Generative AI Cases Are Being Litigated on Different Theories

            By contrast, courts addressing conversational AI systems have generally centered their analysis around the design, operation, and foreseeable risks of the systems themselves.

            In Garcia v. Character Technologies, Inc., 785 F. Supp. 3d 1157 (M.D. Fla. 2025), a federal district court declined to dismiss claims arising from a minor’s alleged harmful interactions with a conversational AI chatbot.  The court held that the defendants plausibly owed a duty of care based on foreseeable risks associated with anthropomorphic AI systems and declined to resolve defenses premised on treating the defendants as publishers at the motion-to-dismiss stage.  Garcia illustrates how plaintiffs have pursued claims based on the design and operation of conversational AI systems, rather than on the publication of third-party content.

            Similarly, courts have been willing to resolve claims involving allegedly false statements generated by large language models under traditional defamation doctrines.  In Walters v. OpenAI, L.L.C., Case No. 23-A-04860-2 (Ga.
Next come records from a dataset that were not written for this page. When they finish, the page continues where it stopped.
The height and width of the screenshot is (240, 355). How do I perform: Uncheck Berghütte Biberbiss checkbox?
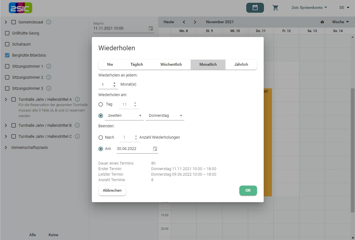click(7, 55)
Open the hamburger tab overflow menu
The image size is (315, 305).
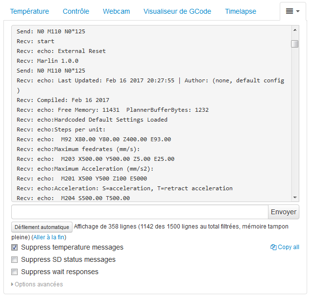292,11

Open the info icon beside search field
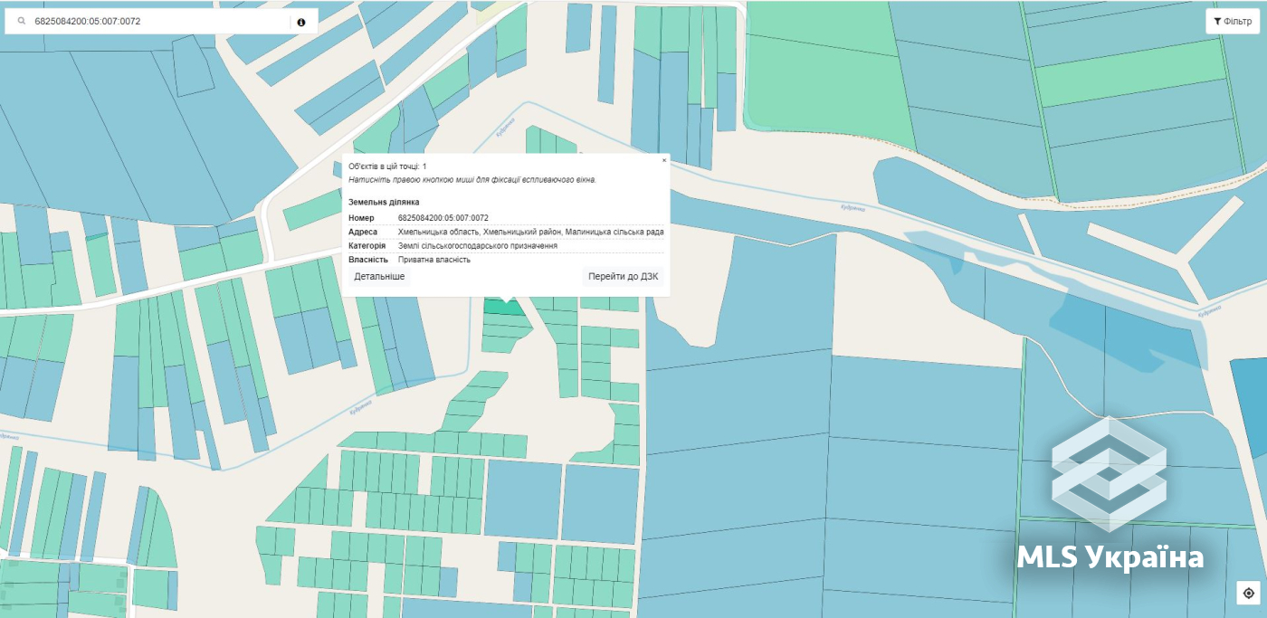coord(301,22)
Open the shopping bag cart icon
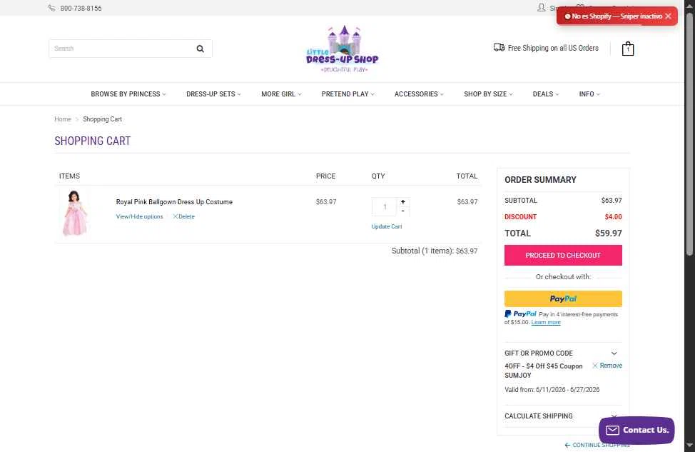Screen dimensions: 695x452 [x=628, y=49]
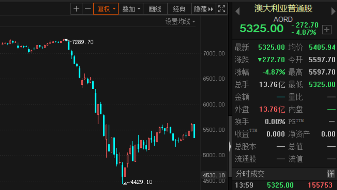Screen dimensions: 337x190
Task: Go to next stock with right arrow
Action: pos(333,11)
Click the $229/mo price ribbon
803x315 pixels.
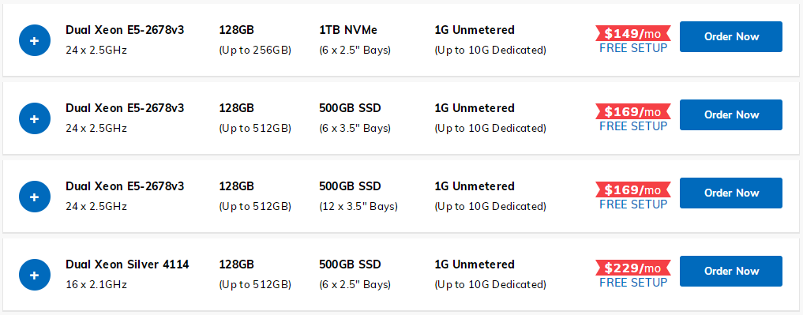click(633, 268)
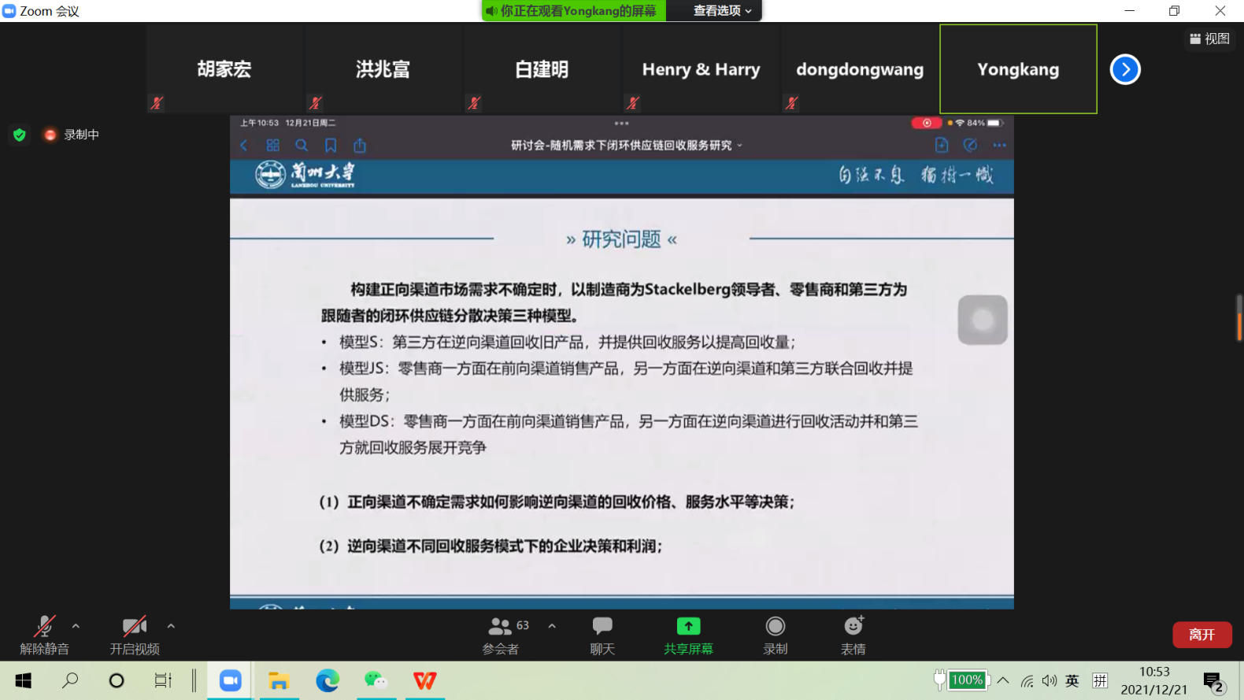Expand audio options arrow beside 解除静音
Viewport: 1244px width, 700px height.
(x=76, y=626)
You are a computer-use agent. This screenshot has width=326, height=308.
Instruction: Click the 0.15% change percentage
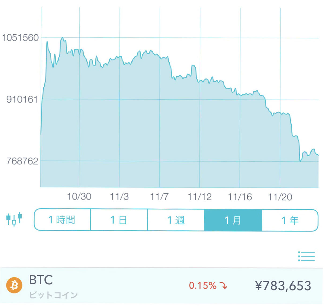(x=203, y=285)
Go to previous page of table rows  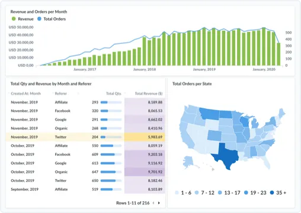(153, 203)
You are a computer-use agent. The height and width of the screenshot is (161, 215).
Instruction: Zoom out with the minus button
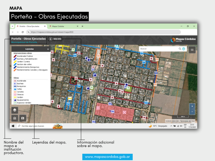[192, 112]
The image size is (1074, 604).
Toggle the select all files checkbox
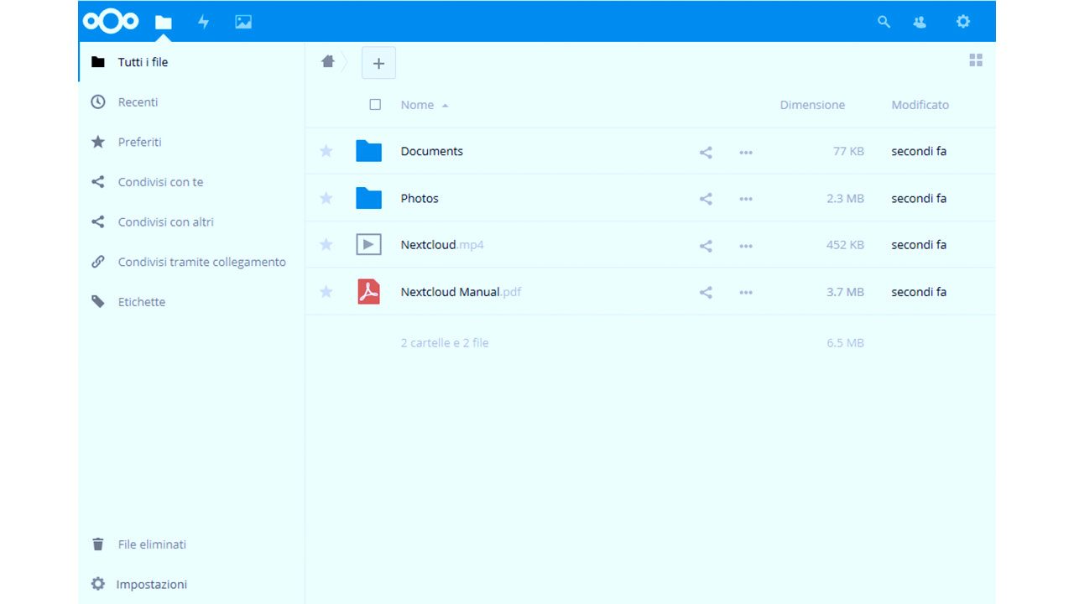[x=375, y=105]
Super. Ct. Gwinnett County May 19, 2025), a Georgia court granted summary judgment to AI developer OpenAI on a claim based on incorrect statements generated by ChatGPT, applying ordinary fault and damages principles.  The court found that ChatGPT’s disclaimers and warnings meant that no reasonable person could have understood its output as communicating actual facts, and that OpenAI’s extensive efforts to reduce AI “hallucinations” demonstrated the absence of negligence or actual malice.  The decision suggests that AI developers who implement robust mitigation measures and provide clear warnings to users may successfully defend against defamation claims under traditional tort standards.

The Importance of Framing Claims

            The emerging pattern is not a wholesale retreat from Section 230, but a shift in how claims are framed.  Claims that depend on treating an online service as a publisher of information continue to encounter strong Section 230 defenses.  But claims framed around system design, safety features, duty of care, or platform conduct have sometimes proceeded under traditional legal frameworks that do not implicate the statute.

            This distinction is not unique to generative AI.  Some courts have allowed claims to proceed in cases alleging harm arising from product design or platform conduct, even where third-party content played a role in the underlying events.  E.g., Lemmon v. Snap, Inc., 995 F.3d 1085 (9th Cir. 2021); In re Social Media Adolescent Addiction/Personal Injury Prods. Liab. Litig., 702 F. Supp. 3d 809 (N.D. Cal. 2023); Liapes v. Facebook, Inc., 95 Cal. App. 5th 910 (2023).  In Liapes, for example, the California Court of Appeal found that Section 230 did not bar discrimination claims challenging Facebook’s ad-delivery algorithms where those algorithms allegedly made their own discriminatory decisions.

            Early generative-AI cases reflect a similar analytical approach.  Where alleged harm is plausibly attributed to the design and operation of an automated system, rather than to the publication of third-party content, courts have been willing to evaluate claims under traditional legal principles without discussing Section 230.  Accordingly, the closer a claim comes to plausibly challenging system design, safety features, or AI’s autonomous decision-making, rather than the publication of third-party content, the more likely it is to proceed beyond the pleading stage.  This pattern suggests that AI developers may face greater exposure from design-defect and duty-of-care theories than from claims that would traditionally trigger Section 230 immunity.

Conclusion

            As generative AI litigation moves into discovery and trial, the factual record regarding how systems are designed, trained, and deployed is likely to become the decisive factor in determining whether courts characterize a system as a neutral intermediary engaged in publication or as a product whose design and operation are subject to traditional tort principles.  Companies deploying generative AI should account for these dynamics in system design and documentation, as architectural and recordkeeping choices made today may shape liability exposure tomorrow.